Virtual machine, - revisited

After implementing the first version of the virtual machine, here is some of my own notes for the next version.

Virtual machine

I work with a clear division of words and chunks.

Currently the chunks are handled as the offset of the chunk into the heap. It would be nicer to change this to be a word pointer, to the beginning of the content of the chunk.

The chunk has three words of meta-data

Notice that the gc-word is always zero, except during garbage collection. This means that the first byte after the data is always zero, and strings in chunks can be read as zero-terminated c-strings.

Atoms

At the beginning/back of the stack, is where global atoms/defines, which can be changed, are saved. This works well with the garbage collector, as the stack is the root / only non-persistent/immutable part of the memory.

Functions/code

The code/functions lives on the heap, and may thus be relocated during garbage collection. Instead of just having an instruction pointer, it thus makes sense to see a code address as a function pointer plus an offset into the function code.

A frame pointer will also be useful, as it allows RET-instruction, and ARG1, ARG2, … LOCAL1, … as single byte instructions.

Interaction with the virtual machine

Interaction is done by sending a block of bytecodes to the virtual machine, which is then executed. The virtual machine should have instructions for building function definitions etc. in the heap.

PUSH_BYTE CLOSURE 0                ; write bytecodes for reading first object in closure
PUSH_BYTE CALL_CLOSURE 1           ; write bytecode for printing a value
PUSH_BYTE RET                      ; write bytecode return, - total number of bytecodes are 4
"Hello world!"                     ; pushes reference to heap object "Hello world!" 
GLOBAL #0 "print" DICT_GET         ; get print-function in the table of globals
5                                  ; length of bytecodes
2                                  ; length of closure
FUNCTION_TYPE NEW                  ; create a function object
GLOBAL #0
"hello"                            ; intended global name of function
LOCAL0                             ; the created function
ASSOC
SET_GLOBAL #0
RET

Create a new function using the global function “print” to print hello world, and save it as “hello” in global0.

The above code is written in a semi-assembler. #4 means 4 as a literal bytecode. 17 means the bytecodes that pushes 17 onto the stack (in this case it could be PUSH_BYTE #17). "foo" means the bytecode that pushes the string “foo” to the heap (in this case 102 111 111 3 0 STRING_TYPE NEW).

The bytecode instruction set has not yet stabilised.

List of globals

Not finalised, - lives at the bottom of the stack.

Dictionary data type

The language should have a built-in persistent dictionary data types, I intend to make a couple of different implementations to measure which is best.

Simple tree implementation

As a base test case.

TRIE (with path compression)

Each chunk already has the type, the number of bytes in the data section bytelen, and the number of pointers ptrlen encoded, so a Compressed Trie node can be implemented as:

HAMT

The implementation would be similar to CHAMP.

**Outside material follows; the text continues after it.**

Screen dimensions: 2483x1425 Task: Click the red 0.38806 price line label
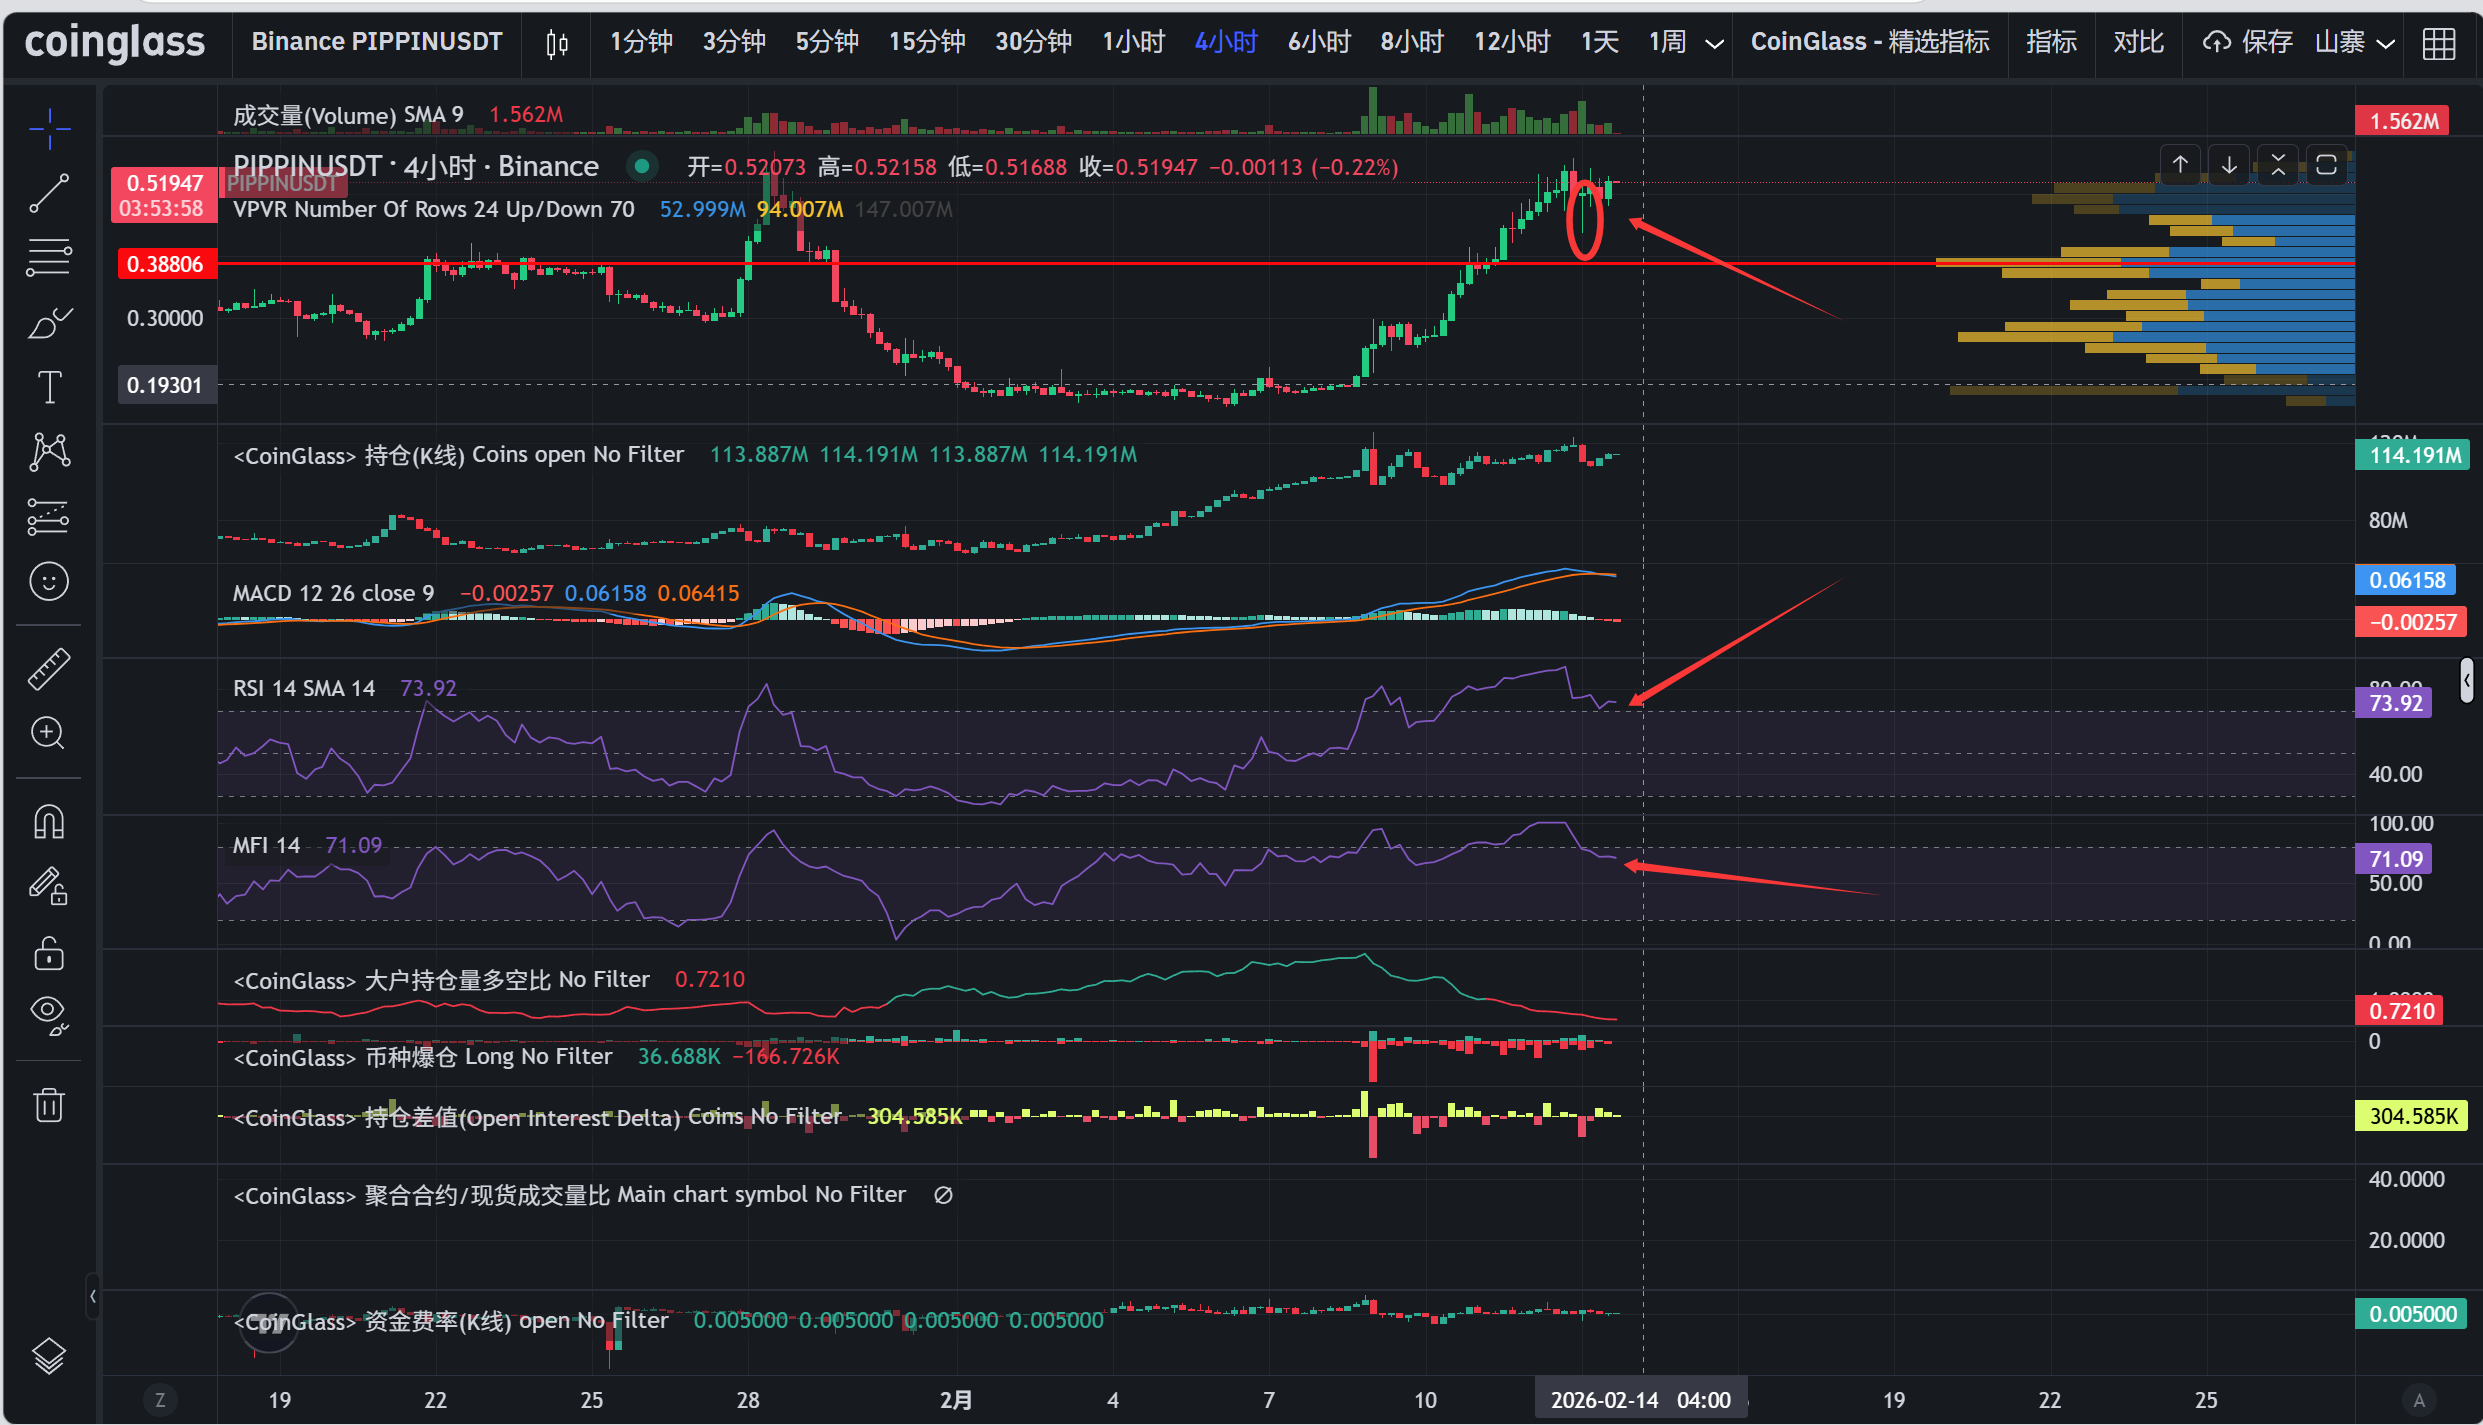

I would probably make a slight change in the memory layout, so instead of having a separate nodemap and datamap, I would have a single bitmap, with two bits per entry:

In addition to the bitmap, there would also be an array of references, - where the position for the current hash-part can be found with popcnt as in the standard HAMT/CHAMP.

This layout makes it easier to compact the hamt on delete, in my opinion. The general characteristics should be similar to CHAMP.